1.0 GENERAL OVERVIEW.

Every business organisation seeks to maximise profit rather than simply breaking even or claiming to be the market leader. In other words, attempts are undertaken to increase sales and get a competitive edge over others.

Manufacturers are thus concerned in delivering those traits and characteristics to a product that differentiate it from another and contribute to the degree of acceptability of that product by the target user. Akinjayeju (2002).

Quality control is used to ensure that a product is good and consistent when compared to the standard of quality that is appropriate for the price at which it will be sold and the market for which it is created.

Producers no longer relax in the comfort of their offices to dictate shots; instead, they are energised by the necessity of product quality to consumer patronage.

Kotler (2002) defined product quality as the entirety of a product or service’s features and attributes that influence its ability to meet stated or implied needs. Some organisations continually generate successful items for their clients, while others frequently fail. What distinguishes them is “quality/integrity”.

Every product reflects the organisation and development process that produced it. Product quality frequently promotes sales to boost profitability, patronage, and consumer loyalty.

1.1 Statement of Problem

Consumers exhibit a variety of characteristics associated with quality products, which can be linked to either low income or high cost of living caused by the nation’s current downward trend.

As a result, consumers tend to limit their purchases and patronage to low-quality replacements in order to meet their immediate demands. In this case, in order to comprehend the current scenario regarding the importance of product quality on consumer patronage in Nigeria, the following issues must be addressed.

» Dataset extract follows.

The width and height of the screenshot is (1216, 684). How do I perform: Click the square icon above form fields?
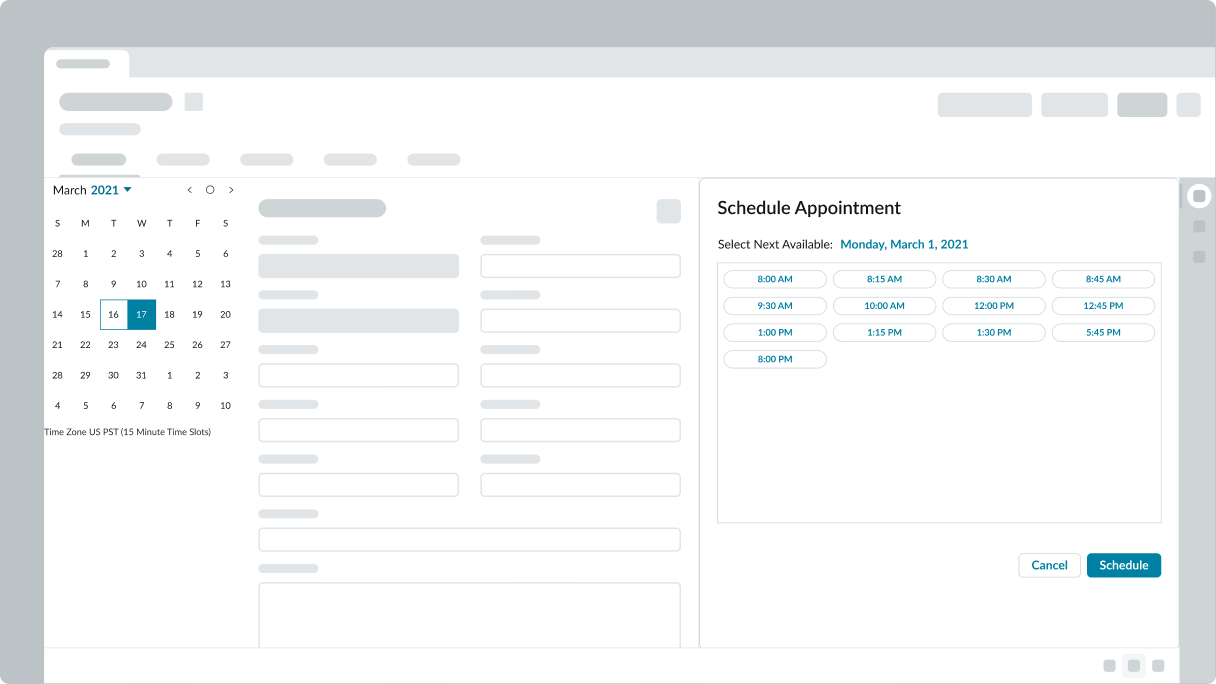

Does a high-quality product encourage more customer loyalty? Is there a relationship between product quality and price? Does the timing of the production control plan effect sales?

Is there a link between production and the quality control programme?

1.2 PURPOSE OF STUDY

The purpose of this study is to determine compliance with quality requirements for produced items, as well as the significance of product quality as a determinant of consumer preference. The study aims to:

Evaluate the types of product quality control exercises used in the production of consumer goods to determine which aspects of quality consumers respond to most positively. Evaluate the impact of product quality on consumer patronage.

In the marketing of fast-moving consumer goods, assess the impact of product quality on consumer loyalty.

1.3 Significance of the Study

It is believed that the outcomes of this study would shed further light on the need for or importance of product quality in attracting consumer patronage in the marketing of fast moving consumer products.

The goal of this research is also to encourage maintenance that ensures product quality, performance, and features that arouse and sustain consumer interest, which is one of the keys to the company’s continuous existence and the future of its employees.

1.4 Definition of Terms

QUALITY: The set of traits and attributes of a product or service that influence its ability to meet expressed implied needs.

PRODUCT: Anything that can be provided to the market to meet a want or demand.

CORE BENEFIT: The essential benefit that the consumer is actually purchasing.

STANDARD: A degree of quality skill ability or achievement that is used to evaluate a product or service that is deemed required or acceptable in a certain scenario.

QUALITY ASSURANCE: The management of the quality of goods or services so that they remain at a satisfactory level.

QUALITY CONTROL: The practice of inspecting things as they are manufactured to ensure that their quality is satisfactory.

LABOUR CONTROL: This is the principle of assigning the right individual to the proper task.

TOTAL QUALITY MANAGEMENT (TQM) is an organization-wide approach to continuously improve the quality of all processes, products, and services.

PRODUCTION CONTROL: Involves the careful use and monitoring of the three major components of production, known as the 3ms: man, machinery, and materials.

MACHINE CONTROL: The reduction or elimination of downtime or idle time by correct sequencing, repair, or replacement of such equipment and/or machines.